Try to get as much information as you can during the SSR stage (step #3 in the page loading process) so only relevant assets will be rendered. Don’t render useless html, css and js, including the libraries you use. For example, jquery might seem like a straightforward library that simplifies your work, but vanilla javascript can be more efficient and definitely lighter. Don’t be afraid to write vanilla but remember to check browser support for your vanilla code! Also, if you do need images, try to reduce their sizes by compression (and try to see if new formats can be used in your site, such as google’s webp format) as well as base64 inline relevant assets (such as icons.) Don’t forget that minifying and uglifying your code and css are a browser’s best friends. It’s important to provide the browser with the shortest and simplest code.

Fonts

every modern website requires custom fonts, so how can we improve its loading?

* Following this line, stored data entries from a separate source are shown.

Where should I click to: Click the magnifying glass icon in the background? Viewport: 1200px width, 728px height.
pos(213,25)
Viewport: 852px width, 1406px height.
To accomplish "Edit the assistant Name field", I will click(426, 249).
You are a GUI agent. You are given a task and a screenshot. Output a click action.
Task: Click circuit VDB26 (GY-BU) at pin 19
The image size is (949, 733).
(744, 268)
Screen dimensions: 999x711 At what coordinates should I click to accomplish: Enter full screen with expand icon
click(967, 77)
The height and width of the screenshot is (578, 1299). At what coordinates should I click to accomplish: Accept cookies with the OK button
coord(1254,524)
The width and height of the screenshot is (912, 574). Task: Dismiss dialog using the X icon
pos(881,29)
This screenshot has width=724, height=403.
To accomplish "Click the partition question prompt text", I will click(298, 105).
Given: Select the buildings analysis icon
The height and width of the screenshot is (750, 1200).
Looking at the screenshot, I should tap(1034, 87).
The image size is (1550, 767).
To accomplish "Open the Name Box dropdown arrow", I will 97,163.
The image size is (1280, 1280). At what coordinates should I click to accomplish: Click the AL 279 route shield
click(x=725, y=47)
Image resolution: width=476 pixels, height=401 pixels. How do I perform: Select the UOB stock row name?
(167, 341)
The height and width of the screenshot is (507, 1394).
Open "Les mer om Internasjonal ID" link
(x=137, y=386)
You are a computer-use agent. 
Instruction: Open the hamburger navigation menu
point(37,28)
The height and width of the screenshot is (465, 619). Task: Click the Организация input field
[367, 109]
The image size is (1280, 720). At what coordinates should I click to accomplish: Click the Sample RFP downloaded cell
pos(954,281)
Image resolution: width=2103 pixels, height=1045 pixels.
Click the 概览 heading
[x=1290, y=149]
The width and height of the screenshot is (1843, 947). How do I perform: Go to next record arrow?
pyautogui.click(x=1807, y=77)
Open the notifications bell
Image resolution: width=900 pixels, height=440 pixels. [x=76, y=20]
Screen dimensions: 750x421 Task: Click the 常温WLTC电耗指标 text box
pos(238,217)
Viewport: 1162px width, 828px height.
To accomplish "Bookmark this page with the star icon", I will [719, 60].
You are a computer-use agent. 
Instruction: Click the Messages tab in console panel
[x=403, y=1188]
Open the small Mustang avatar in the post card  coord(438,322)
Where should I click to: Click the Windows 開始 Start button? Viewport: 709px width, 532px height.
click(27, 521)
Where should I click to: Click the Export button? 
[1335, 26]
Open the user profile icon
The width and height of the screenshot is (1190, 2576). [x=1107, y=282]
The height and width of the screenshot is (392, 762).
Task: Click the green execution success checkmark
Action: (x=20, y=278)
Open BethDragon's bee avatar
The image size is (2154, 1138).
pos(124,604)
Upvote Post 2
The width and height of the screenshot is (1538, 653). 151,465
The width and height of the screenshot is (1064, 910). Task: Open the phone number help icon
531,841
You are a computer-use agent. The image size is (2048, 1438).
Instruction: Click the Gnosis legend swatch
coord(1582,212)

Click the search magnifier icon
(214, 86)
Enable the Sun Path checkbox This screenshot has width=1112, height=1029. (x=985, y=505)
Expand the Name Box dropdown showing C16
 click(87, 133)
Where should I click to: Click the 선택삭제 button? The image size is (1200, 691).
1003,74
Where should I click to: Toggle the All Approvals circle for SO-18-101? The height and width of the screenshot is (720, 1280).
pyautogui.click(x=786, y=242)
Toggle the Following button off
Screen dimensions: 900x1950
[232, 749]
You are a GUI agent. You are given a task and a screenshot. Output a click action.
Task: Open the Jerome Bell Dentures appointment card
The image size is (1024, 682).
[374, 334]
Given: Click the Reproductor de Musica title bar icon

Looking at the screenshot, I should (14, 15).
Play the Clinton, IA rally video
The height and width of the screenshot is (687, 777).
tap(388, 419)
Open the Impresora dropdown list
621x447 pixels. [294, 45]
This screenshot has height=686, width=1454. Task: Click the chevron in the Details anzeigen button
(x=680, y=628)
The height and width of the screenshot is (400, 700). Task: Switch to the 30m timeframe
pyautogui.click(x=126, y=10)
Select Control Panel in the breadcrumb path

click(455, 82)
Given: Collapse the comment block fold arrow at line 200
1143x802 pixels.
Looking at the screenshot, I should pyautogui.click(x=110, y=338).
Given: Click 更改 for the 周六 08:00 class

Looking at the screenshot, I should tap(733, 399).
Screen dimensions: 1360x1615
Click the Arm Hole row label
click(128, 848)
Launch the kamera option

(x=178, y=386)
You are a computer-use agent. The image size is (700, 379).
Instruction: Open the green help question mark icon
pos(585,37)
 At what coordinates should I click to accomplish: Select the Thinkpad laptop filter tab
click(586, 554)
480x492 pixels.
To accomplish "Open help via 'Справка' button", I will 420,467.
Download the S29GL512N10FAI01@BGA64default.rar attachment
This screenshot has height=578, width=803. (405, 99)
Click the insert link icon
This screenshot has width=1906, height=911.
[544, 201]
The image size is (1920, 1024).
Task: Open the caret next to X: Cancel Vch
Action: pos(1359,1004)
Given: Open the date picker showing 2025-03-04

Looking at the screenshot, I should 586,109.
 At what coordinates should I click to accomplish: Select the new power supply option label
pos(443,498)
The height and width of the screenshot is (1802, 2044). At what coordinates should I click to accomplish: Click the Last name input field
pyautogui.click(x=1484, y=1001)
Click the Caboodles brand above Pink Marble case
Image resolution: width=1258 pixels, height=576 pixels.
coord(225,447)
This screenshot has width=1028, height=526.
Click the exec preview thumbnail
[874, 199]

Until the custom fonts are loaded, your site will look bad — probably with a blank area where the text should be. There are great tools, however, to help you load the fonts smartly, so the visitor will see the content faster. I used webfontloader, a great tool which allows you to set a base font-family. Then, once the targeted font you really want is downloaded and available to use, you can switch to it. This is achieved by setting the font-family on the html to a basic fall back font. This tool adds to it a class once the targeted font is loaded. Plus, this tool has added features which improve both speed and efficiency. Read the documentation for more.

Final Words

My code changes effectively cut the page’s load time in half and reduced the exit rate by 25%. Thus Google SEO rating of the page was also improved. If you take one or more of the above actions, you could improve your site’s load time and by doing so, improve your users’ experience.